After reading the lines below, count those that contain "agent" and give the count alone.

Screenshot grounding data
○ ○ ○ ○ ○
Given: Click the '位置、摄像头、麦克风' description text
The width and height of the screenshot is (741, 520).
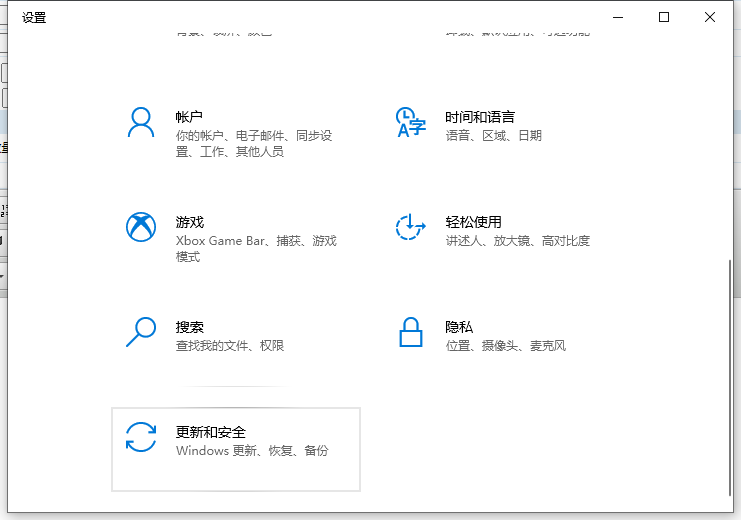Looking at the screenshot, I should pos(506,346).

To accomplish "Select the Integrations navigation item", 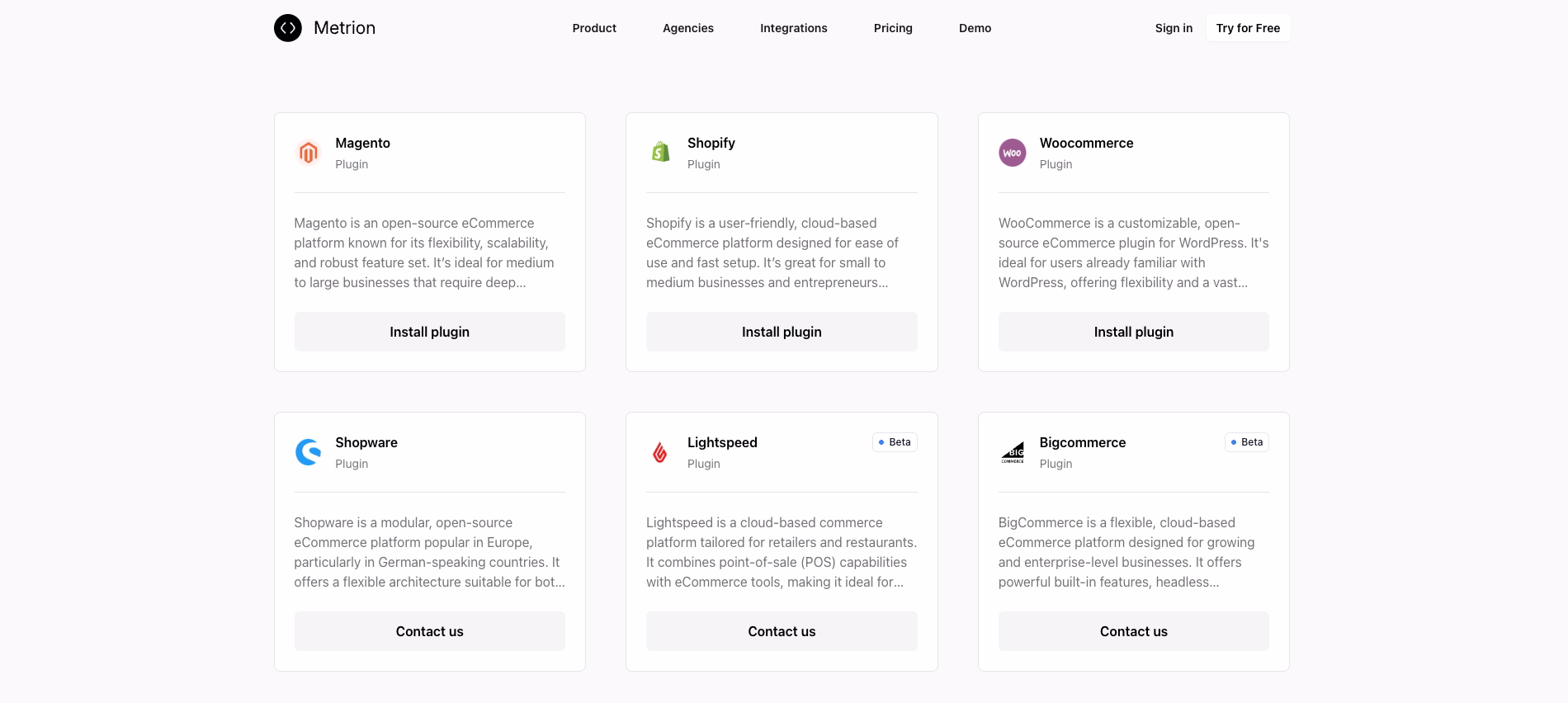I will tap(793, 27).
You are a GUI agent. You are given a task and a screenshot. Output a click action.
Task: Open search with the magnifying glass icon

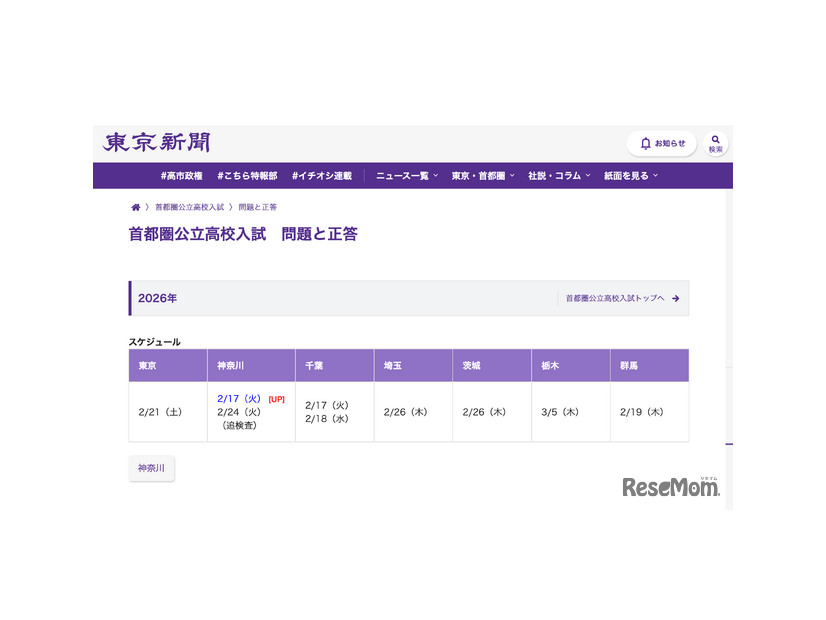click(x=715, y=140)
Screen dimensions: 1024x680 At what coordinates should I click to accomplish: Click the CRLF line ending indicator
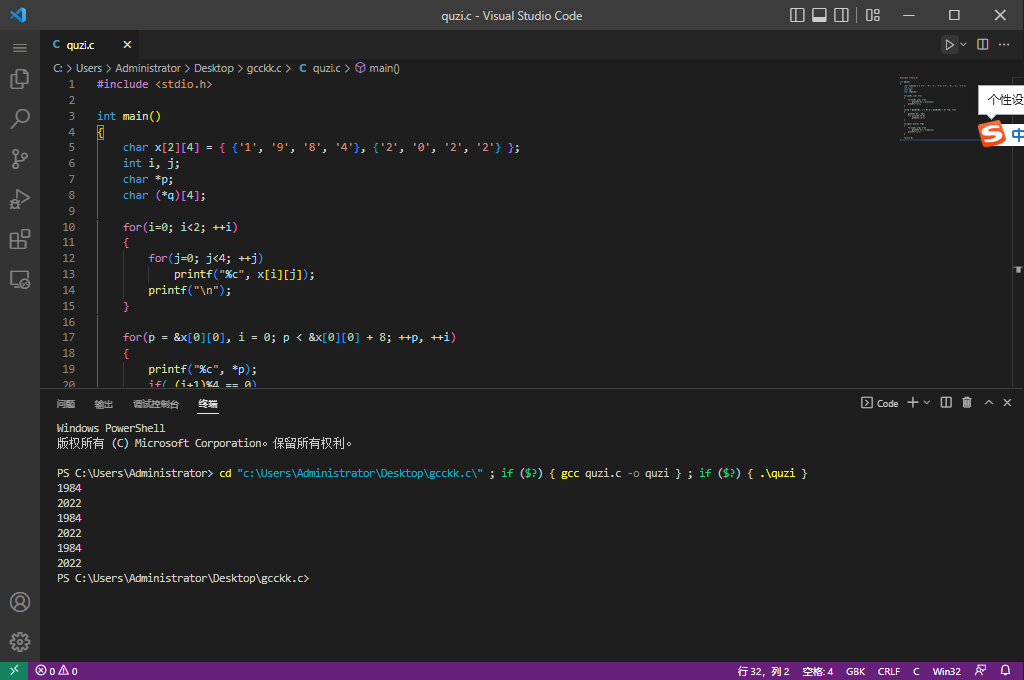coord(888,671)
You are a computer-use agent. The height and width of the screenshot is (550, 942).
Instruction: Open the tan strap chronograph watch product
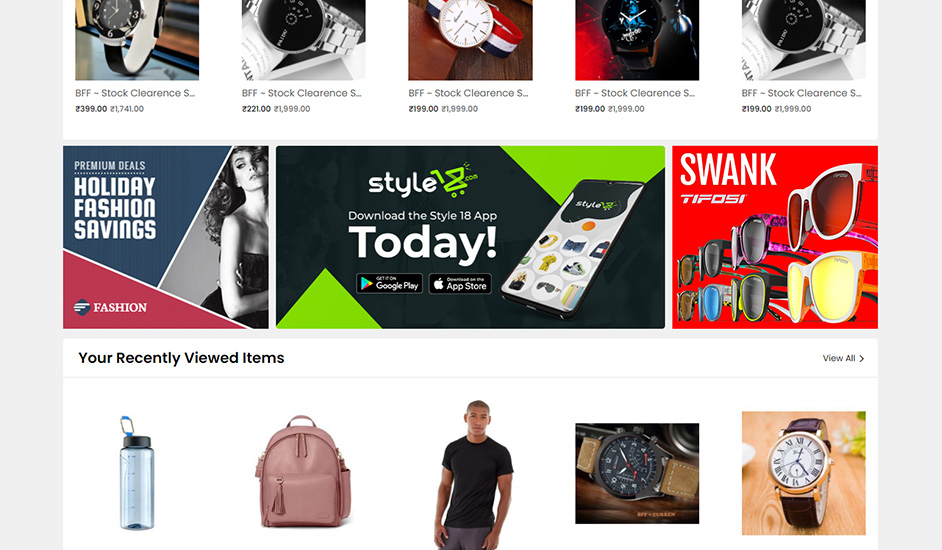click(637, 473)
○ ○ ○ ○ ○
Finished exercise = 2